DIRECTIONS FOR THIS TASK: The answer consists solely of the lines running from the one with "Where should I" through the final line below, transcribed exactly and without any pictures.

Stored data entries:
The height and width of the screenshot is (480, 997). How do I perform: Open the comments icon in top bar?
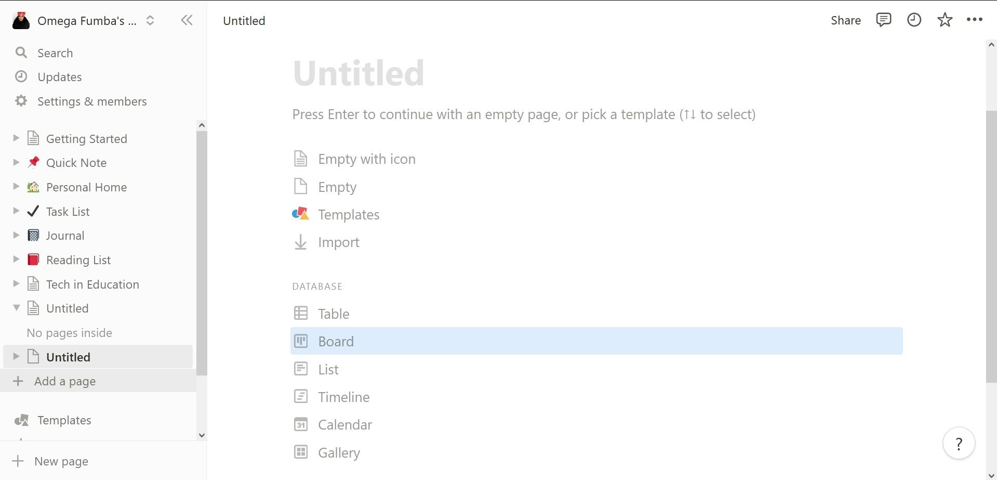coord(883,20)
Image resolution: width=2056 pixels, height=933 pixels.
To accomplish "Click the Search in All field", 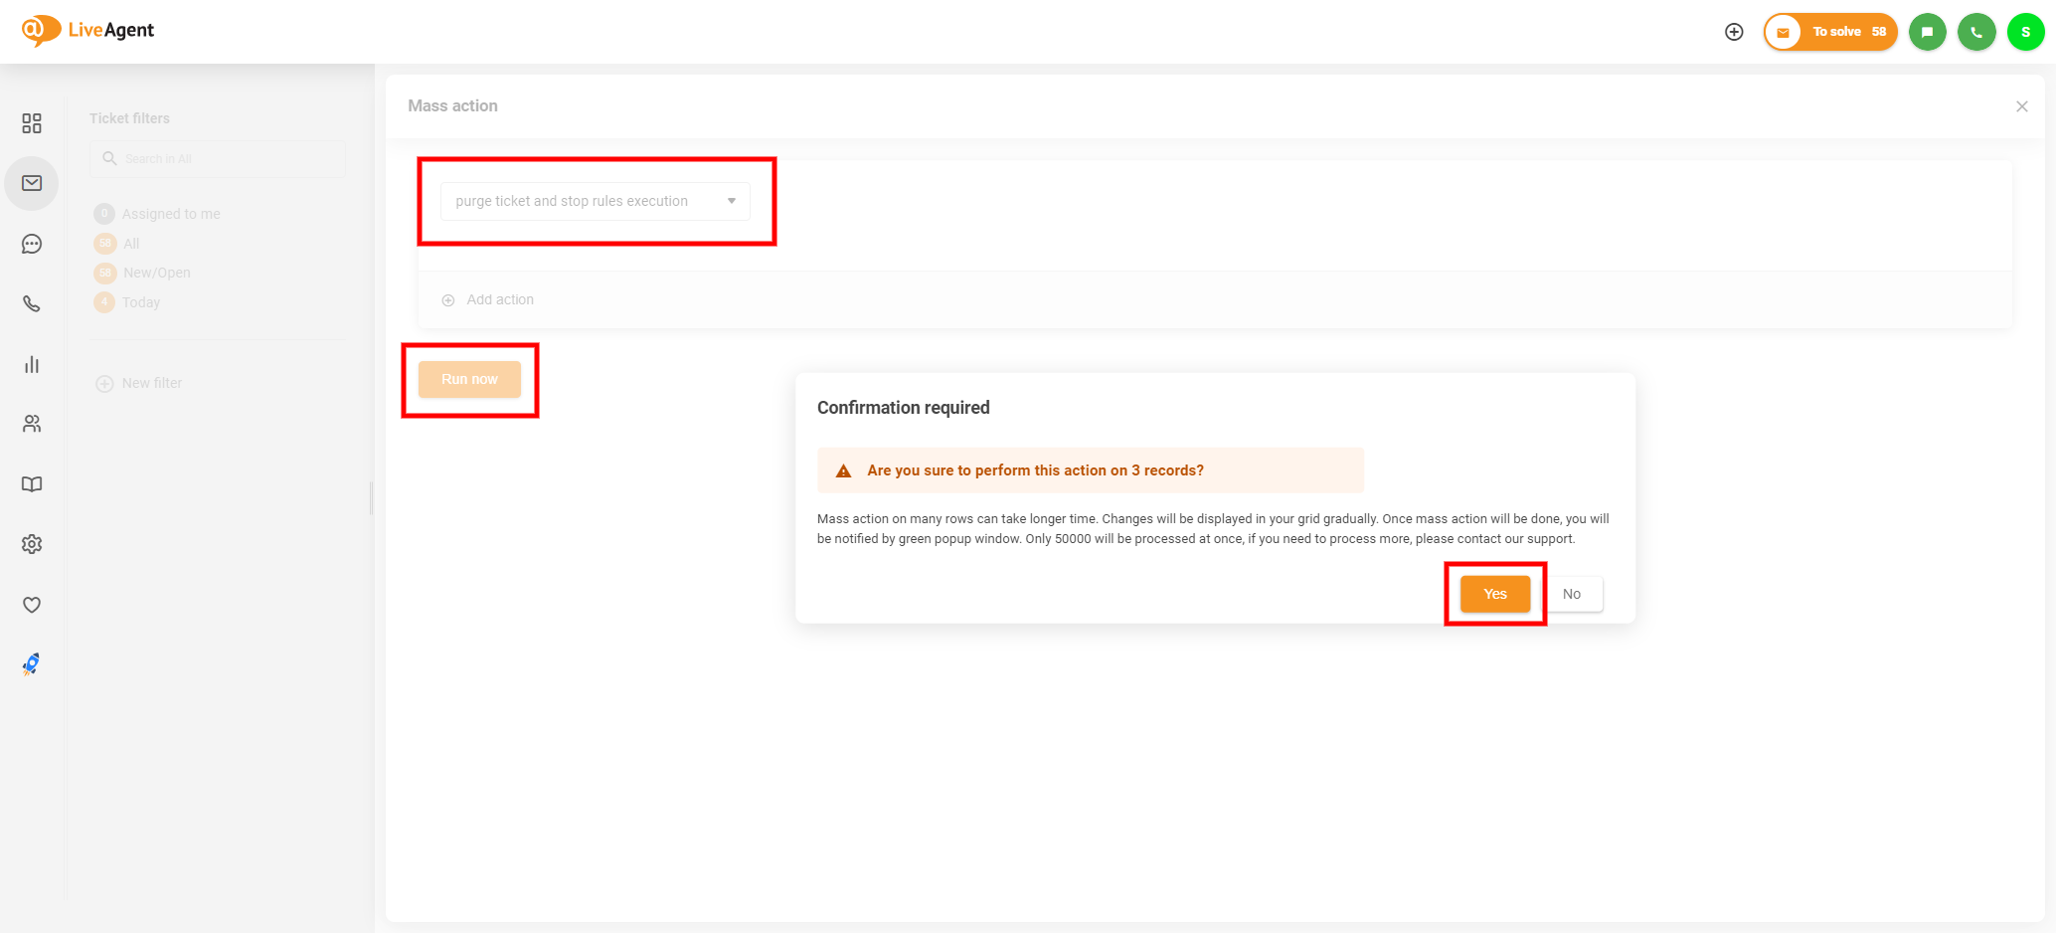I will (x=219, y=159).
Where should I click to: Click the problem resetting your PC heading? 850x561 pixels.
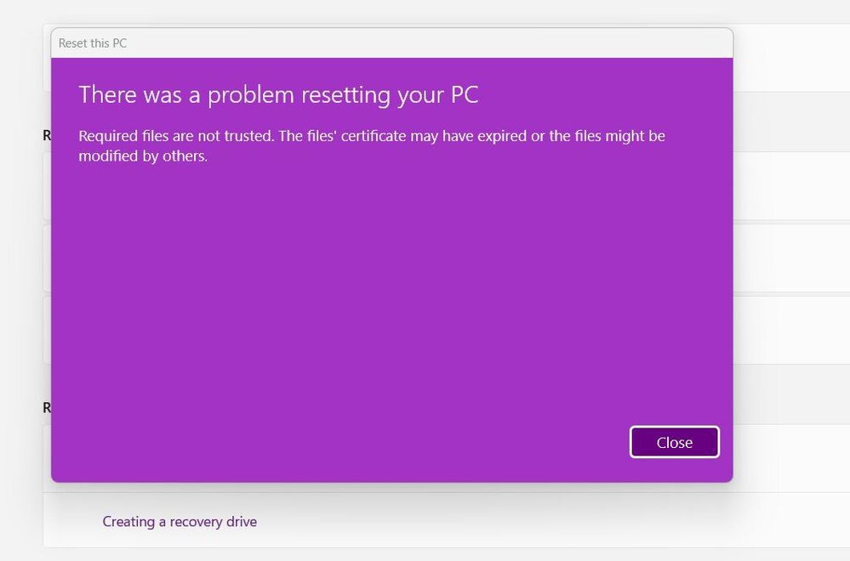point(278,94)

TASK ANSWER:
Where should I click to: Click the problem resetting your PC heading? 850x561 pixels.
point(278,94)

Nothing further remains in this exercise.